BEGIN SUPPLIED DATA
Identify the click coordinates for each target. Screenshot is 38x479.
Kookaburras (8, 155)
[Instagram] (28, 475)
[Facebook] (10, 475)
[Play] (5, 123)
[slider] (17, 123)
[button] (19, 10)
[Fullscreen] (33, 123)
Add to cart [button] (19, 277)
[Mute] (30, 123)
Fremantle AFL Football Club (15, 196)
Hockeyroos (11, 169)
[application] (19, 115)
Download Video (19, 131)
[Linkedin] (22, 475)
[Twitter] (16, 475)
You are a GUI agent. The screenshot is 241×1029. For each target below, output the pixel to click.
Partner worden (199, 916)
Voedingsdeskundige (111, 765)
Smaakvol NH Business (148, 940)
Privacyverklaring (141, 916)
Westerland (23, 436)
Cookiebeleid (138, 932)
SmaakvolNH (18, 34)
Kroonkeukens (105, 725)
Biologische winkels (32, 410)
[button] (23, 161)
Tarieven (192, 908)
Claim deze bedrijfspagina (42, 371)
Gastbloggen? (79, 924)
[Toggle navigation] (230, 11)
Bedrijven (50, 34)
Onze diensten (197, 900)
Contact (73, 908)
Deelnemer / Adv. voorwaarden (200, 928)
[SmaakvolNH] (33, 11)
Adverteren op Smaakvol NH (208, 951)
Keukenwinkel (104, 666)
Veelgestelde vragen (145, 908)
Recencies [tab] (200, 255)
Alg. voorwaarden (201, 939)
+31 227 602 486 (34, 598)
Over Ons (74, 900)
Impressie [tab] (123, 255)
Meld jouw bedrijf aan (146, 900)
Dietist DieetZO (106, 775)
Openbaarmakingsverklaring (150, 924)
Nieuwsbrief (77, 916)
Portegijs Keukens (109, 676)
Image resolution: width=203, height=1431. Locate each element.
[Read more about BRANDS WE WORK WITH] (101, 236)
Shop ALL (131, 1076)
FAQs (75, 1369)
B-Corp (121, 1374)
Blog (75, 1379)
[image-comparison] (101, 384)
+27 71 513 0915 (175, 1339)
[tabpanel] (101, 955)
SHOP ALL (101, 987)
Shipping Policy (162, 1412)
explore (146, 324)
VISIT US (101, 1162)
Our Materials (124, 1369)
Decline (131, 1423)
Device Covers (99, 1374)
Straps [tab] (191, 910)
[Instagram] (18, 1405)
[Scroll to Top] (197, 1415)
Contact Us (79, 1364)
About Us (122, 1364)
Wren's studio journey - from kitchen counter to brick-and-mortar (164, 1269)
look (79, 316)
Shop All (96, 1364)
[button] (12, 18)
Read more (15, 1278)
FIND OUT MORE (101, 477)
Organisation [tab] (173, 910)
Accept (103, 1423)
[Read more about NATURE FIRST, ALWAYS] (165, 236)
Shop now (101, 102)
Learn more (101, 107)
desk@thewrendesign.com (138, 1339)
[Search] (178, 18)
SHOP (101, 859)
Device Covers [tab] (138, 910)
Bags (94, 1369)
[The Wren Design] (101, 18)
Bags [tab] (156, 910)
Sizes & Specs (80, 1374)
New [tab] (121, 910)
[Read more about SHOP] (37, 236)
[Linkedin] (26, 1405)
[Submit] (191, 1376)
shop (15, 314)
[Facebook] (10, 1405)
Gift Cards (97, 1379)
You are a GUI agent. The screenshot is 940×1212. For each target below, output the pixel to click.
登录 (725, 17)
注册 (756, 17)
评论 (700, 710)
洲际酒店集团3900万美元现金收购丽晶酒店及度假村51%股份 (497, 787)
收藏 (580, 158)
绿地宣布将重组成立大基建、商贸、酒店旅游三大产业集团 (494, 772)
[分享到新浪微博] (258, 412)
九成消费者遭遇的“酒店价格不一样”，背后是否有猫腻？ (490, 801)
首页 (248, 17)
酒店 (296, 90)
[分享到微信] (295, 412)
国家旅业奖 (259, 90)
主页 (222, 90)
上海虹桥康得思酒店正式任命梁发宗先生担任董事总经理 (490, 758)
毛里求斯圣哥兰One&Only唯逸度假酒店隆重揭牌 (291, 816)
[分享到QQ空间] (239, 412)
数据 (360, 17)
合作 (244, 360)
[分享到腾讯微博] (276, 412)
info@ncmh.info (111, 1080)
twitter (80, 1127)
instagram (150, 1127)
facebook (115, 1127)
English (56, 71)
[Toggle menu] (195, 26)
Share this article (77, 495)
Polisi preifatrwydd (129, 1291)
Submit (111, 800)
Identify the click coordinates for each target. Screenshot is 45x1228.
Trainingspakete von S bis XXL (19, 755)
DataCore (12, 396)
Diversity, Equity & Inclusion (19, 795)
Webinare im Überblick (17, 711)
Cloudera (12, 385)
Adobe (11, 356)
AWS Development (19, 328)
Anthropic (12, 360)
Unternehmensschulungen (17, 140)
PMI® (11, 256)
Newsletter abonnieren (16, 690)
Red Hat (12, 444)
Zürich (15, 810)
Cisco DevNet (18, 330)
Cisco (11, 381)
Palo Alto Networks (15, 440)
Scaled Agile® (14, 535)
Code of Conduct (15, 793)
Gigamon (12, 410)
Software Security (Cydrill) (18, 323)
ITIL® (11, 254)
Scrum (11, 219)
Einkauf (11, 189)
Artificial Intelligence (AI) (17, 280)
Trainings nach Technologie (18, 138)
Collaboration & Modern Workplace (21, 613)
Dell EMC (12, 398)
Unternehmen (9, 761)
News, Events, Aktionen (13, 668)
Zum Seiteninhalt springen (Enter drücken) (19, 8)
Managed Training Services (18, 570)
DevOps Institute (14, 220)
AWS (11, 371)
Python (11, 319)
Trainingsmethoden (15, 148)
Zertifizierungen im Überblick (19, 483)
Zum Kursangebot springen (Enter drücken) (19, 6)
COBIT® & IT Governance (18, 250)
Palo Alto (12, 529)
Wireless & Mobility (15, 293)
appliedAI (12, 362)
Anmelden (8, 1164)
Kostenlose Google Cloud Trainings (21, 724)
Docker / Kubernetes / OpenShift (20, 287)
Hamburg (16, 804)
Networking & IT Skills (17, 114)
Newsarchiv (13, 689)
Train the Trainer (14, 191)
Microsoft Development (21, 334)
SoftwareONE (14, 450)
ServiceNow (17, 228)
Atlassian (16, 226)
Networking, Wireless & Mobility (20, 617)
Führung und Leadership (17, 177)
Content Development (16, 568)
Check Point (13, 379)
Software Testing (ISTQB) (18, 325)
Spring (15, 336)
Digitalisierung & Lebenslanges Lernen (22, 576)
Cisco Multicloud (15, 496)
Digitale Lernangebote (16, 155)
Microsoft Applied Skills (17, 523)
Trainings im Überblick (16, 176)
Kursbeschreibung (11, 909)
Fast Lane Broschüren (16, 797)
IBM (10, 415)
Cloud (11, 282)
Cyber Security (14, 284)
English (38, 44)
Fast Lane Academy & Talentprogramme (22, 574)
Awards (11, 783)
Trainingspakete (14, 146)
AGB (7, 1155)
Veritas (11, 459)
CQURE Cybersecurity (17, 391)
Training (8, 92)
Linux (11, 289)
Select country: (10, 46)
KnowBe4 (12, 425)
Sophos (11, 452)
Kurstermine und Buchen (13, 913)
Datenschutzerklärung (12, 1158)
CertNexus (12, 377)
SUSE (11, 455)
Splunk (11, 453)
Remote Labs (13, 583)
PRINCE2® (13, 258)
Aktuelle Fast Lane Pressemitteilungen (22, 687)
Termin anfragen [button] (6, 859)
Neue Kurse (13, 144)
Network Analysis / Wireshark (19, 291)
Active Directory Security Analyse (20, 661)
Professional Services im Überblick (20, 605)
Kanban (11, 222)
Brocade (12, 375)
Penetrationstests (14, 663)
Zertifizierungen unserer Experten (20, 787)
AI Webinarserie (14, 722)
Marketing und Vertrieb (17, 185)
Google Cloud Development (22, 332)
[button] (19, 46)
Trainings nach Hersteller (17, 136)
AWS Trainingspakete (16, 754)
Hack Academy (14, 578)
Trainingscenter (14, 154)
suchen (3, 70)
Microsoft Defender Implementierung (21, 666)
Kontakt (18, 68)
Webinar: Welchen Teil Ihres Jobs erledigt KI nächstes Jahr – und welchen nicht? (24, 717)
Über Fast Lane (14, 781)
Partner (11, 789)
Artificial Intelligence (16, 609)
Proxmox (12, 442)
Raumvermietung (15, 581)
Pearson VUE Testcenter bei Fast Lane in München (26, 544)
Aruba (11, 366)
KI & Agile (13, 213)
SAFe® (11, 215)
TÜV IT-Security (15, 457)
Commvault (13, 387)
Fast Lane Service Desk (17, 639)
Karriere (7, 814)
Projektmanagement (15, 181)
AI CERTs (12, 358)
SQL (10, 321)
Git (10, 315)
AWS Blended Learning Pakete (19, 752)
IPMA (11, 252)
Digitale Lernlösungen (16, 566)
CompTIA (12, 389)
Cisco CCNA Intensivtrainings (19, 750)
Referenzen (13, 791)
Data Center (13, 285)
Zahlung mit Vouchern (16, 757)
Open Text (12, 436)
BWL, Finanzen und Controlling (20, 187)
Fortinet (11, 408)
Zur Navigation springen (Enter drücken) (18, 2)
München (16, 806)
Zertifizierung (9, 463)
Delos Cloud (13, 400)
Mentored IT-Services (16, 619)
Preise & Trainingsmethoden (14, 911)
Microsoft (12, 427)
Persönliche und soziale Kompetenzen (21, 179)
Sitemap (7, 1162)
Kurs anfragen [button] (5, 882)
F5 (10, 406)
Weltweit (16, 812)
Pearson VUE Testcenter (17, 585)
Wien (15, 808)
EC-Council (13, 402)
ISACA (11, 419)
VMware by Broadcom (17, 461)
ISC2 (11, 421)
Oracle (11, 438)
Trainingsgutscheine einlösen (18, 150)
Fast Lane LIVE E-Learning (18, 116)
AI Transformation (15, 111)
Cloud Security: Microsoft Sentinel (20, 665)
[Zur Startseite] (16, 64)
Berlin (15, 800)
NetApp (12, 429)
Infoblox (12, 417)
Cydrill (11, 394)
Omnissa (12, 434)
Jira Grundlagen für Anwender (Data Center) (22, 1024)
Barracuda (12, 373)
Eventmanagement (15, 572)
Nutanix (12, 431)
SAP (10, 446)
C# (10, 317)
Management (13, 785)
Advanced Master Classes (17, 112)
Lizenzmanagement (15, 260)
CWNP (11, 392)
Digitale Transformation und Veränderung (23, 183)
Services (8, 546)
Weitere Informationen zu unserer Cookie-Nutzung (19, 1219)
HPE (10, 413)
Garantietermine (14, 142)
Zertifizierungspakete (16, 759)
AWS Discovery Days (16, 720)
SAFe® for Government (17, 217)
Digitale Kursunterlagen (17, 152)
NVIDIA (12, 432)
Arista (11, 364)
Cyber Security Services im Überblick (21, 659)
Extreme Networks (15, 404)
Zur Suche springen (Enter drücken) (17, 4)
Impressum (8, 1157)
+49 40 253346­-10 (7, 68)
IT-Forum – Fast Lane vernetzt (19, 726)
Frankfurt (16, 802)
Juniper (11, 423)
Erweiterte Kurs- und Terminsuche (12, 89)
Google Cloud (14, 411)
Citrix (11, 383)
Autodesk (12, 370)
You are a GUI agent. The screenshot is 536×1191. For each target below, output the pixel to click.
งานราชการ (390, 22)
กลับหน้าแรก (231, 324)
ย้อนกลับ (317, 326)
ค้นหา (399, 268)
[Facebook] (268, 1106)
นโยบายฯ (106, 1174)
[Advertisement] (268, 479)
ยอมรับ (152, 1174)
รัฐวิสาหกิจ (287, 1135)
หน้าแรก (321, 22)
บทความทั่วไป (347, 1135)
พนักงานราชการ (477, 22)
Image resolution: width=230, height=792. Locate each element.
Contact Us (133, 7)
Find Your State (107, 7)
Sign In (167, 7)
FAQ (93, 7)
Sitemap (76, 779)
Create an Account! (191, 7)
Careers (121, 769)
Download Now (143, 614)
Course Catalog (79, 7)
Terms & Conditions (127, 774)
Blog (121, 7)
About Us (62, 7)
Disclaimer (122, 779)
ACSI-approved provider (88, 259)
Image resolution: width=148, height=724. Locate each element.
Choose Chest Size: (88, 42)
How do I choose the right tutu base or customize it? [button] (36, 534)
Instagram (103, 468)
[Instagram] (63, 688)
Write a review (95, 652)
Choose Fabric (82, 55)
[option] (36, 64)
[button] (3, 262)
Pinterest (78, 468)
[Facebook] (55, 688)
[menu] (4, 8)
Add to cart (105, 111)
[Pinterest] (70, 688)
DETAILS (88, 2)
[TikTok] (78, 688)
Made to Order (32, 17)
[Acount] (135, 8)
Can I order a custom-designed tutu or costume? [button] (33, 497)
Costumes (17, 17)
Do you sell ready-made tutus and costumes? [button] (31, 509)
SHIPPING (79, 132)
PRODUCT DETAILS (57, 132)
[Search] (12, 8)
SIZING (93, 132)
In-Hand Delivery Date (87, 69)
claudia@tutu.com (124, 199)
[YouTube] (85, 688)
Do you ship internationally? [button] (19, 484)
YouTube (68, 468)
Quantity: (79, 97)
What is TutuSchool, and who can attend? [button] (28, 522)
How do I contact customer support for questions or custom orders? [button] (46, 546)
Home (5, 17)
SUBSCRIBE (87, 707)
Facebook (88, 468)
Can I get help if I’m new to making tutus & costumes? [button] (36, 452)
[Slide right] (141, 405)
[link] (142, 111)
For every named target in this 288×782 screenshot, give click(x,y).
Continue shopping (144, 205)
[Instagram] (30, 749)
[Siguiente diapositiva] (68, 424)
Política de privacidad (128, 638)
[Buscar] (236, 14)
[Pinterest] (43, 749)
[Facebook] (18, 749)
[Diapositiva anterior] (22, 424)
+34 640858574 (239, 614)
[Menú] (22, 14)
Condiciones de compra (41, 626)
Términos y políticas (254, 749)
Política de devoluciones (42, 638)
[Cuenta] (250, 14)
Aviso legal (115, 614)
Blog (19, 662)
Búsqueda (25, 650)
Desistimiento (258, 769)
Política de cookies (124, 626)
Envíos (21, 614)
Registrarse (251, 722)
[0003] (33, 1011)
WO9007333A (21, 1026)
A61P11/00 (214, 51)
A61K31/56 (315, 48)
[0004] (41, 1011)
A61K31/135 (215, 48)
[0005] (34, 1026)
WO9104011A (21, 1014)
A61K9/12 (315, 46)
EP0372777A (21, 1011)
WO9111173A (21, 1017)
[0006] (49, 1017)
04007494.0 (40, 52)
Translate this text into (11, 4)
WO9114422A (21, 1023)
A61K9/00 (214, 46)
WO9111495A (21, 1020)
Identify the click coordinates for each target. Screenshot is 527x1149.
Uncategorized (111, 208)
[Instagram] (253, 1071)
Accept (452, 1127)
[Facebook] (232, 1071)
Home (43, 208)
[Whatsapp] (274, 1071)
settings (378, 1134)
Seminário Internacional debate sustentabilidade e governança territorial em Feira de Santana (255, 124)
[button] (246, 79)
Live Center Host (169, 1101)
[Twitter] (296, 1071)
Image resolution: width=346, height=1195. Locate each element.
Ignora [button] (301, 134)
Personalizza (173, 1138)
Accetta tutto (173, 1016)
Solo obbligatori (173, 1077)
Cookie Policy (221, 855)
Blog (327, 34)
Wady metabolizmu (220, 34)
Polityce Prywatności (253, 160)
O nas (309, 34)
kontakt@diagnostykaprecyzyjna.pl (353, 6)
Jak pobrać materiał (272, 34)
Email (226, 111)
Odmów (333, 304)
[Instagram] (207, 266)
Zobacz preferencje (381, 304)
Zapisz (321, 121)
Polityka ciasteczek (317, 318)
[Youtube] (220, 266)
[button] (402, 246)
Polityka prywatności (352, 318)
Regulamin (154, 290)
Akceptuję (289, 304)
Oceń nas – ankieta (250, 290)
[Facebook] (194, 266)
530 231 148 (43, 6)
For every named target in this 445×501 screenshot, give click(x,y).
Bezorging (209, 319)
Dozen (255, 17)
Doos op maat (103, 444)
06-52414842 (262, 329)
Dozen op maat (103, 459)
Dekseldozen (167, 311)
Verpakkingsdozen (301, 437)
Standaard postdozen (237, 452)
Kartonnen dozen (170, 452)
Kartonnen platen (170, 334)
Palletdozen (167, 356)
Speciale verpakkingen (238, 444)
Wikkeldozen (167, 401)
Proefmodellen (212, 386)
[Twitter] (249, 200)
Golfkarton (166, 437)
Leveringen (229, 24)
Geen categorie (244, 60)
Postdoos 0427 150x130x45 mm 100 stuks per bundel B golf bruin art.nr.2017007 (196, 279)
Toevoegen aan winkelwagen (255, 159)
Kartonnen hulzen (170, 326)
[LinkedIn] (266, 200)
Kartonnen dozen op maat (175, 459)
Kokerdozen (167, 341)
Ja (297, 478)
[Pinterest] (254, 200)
END SUPPLIED DATA
-- WHAT IS REQUIRED --
Filter the rows above, retaining and copying in full every line that contains the string "Transformation". The match is case-sensitive.

-- TASK OUTPUT --
AI Transformation (15, 111)
Digitale Transformation und Veränderung (23, 183)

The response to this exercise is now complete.